Azure storage account

You use a general-purpose Azure storage account (specifically Blob storage) as both source and destination data stores in this quickstart. If you don't have a general-purpose Azure storage account, see Create a storage account to create one.

Get the storage account name and account key

You use the name and key of your Azure storage account in this quickstart. The following procedure provides steps to get the name and key of your storage account:

  1. In a web browser, go to the Azure portal. Sign in by using your Azure username and password.
  2. Select More services on the left menu, filter with the Storage keyword, and select Storage accounts.

    Search for a storage account

  3. In the list of storage accounts, filter for your storage account (if needed), and then select your storage account.
  4. On the Storage account page, select Access keys on the menu.

    Get storage account name and key

  5. Copy the values for the Storage account name and key1 boxes to the clipboard. Paste them into Notepad or any other editor and save it. You use them later in this quickstart.

Create the input folder and files

In this section, you create a blob container named adftutorial in Azure Blob storage. You create a folder named input in the container, and then upload a sample file to the input folder.

  1. On the Storage account page, switch to Overview, and then select Blobs.

    Select Blobs option

  2. On the Blob service page, select + Container on the toolbar.

    Add container button

  3. In the New container dialog box, enter adftutorial for the name, and then select OK.

    Enter container name

  4. Select adftutorial in the list of containers.

    Select the container

  5. On the Container page, select Upload on the toolbar.

    Upload button

  6. On the Upload blob page, select Advanced.

    Select Advanced link

  7. Start Notepad and create a file named emp.txt with the following content. Save it in the c:\ADFv2QuickStartPSH folder. Create the ADFv2QuickStartPSH folder if it does not already exist.

    John, Doe
    Jane, Doe
    
  8. In the Azure portal, on the Upload blob page, browse to and select the emp.txt file for the Files box.
  9. Enter input as a value for the Upload to folder box.

    Upload blob settings

  10. Confirm that the folder is input and the file is emp.txt, and select Upload.

    You should see the emp.txt file and the status of the upload in the list.

  11. Close the Upload blob page by clicking X in the corner.

    Close upload blob page

  12. Keep the Container page open. You use it to verify the output at the end of this quickstart.

Video

Watching this video helps you understand the Data Factory UI:

Create a data factory

  1. Launch Microsoft Edge or Google Chrome web browser.

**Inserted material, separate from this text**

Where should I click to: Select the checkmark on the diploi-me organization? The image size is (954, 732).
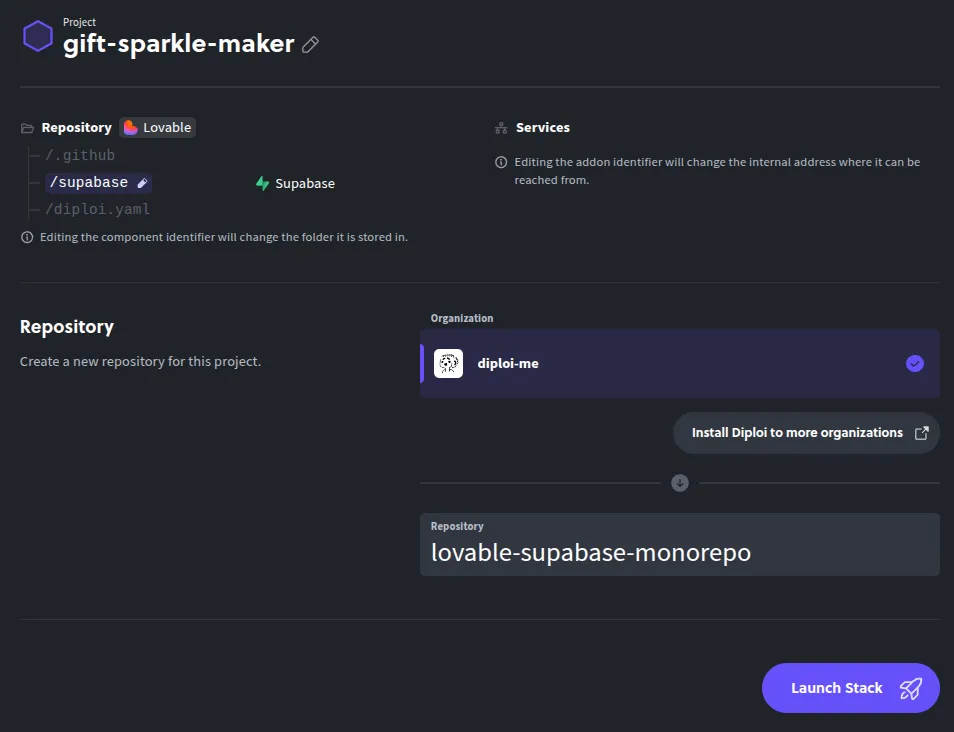click(915, 363)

Currently, Data Factory UI is supported only in Microsoft Edge and Google Chrome web browsers.
  2. Go to the Azure portal.
  3. Select New on the left menu, select Data + Analytics, and then select Data Factory.

    Data Factory selection in the "New" pane

  4. On the New data factory page, enter ADFTutorialDataFactory for Name.

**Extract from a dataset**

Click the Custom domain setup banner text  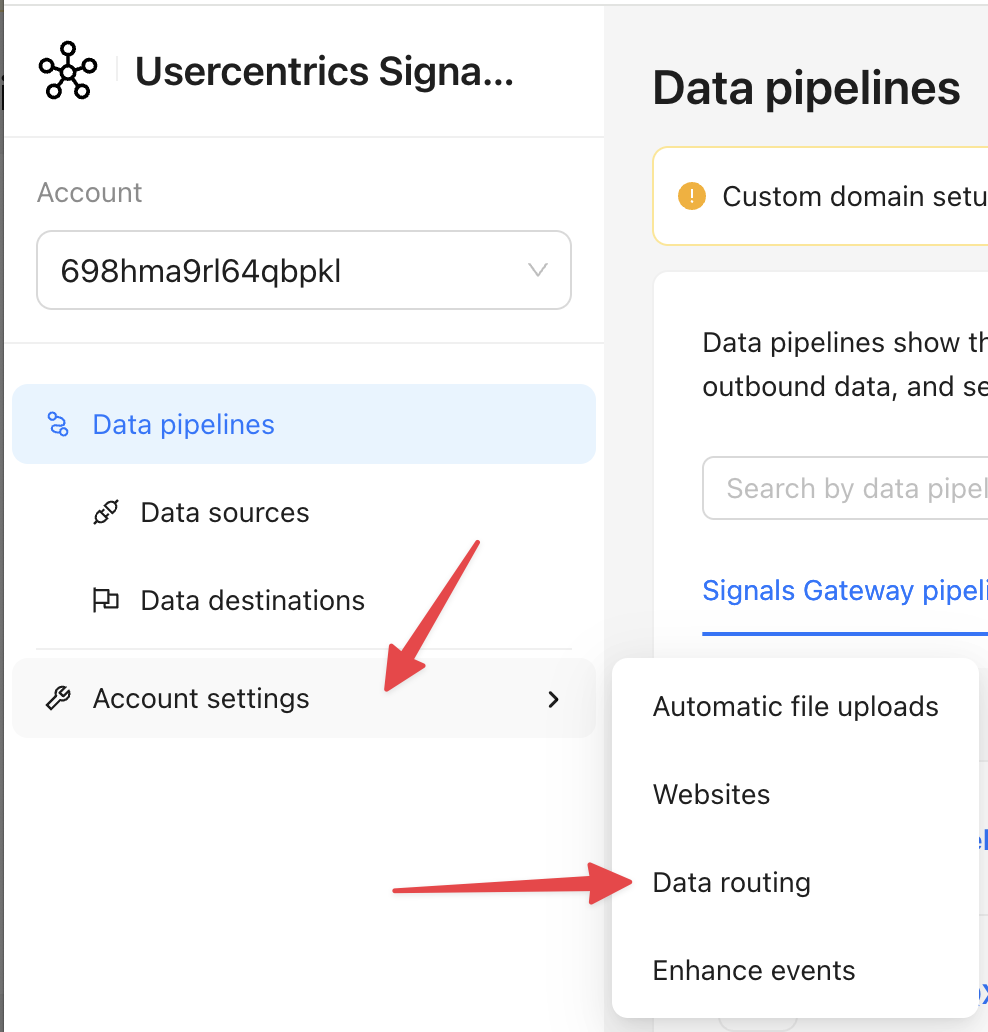(x=854, y=196)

    "New data factory" page

    The name of the Azure data factory must be globally unique. If you see the following error, change the name of the data factory (for example, <yourname>ADFTutorialDataFactory) and try creating again. For naming rules for Data Factory artifacts, see the Data Factory - naming rules article.

    Error when a name is not available

  5. For Subscription, select your Azure subscription in which you want to create the data factory.
  6. For Resource Group, use one of the following steps:

    • Select Use existing, and select an existing resource group from the list.
    • Select Create new, and enter the name of a resource group.

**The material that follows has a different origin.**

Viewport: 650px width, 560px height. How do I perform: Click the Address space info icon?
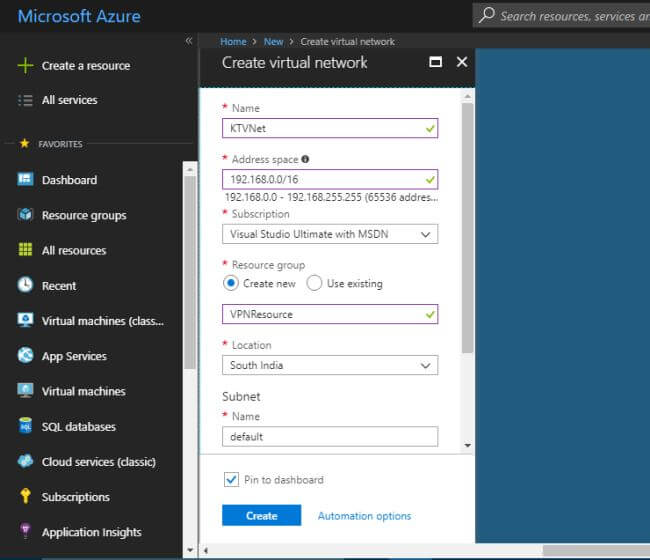(305, 159)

    To learn about resource groups, see Using resource groups to manage your Azure resources.

  7. For Version, select V2 (Preview).
  8. For Location, select the location for the data factory.

    The list shows only locations that Data Factory supports. The data stores (like Azure Storage and Azure SQL Database) and computes (like Azure HDInsight) that Data Factory uses can be in other locations.

  9. Select Pin to dashboard.
  10. Select Create.
  11. On the dashboard, you see the following tile with the status Deploying Data Factory:

    "Deploying Data Factory" tile

  12. After the creation is complete, you see the Data Factory page. Select the Author & Monitor tile to start the Azure Data Factory user interface (UI) application on a separate tab.

    Home page for the data factory, with the "Author & Monitor" tile

  13. On the Let's get started page, switch to the Edit tab in the left panel.

    "Let's get started" page

Create a linked service

In this procedure, you create a linked service to link your Azure storage account to the data factory. The linked service has the connection information that the Data Factory service uses at runtime to connect to it.

  1. Select Connections, and then select the New button on the toolbar.

    Buttons for creating a new connection

  2. On the New Linked Service page, select Azure Blob Storage, and then select Continue.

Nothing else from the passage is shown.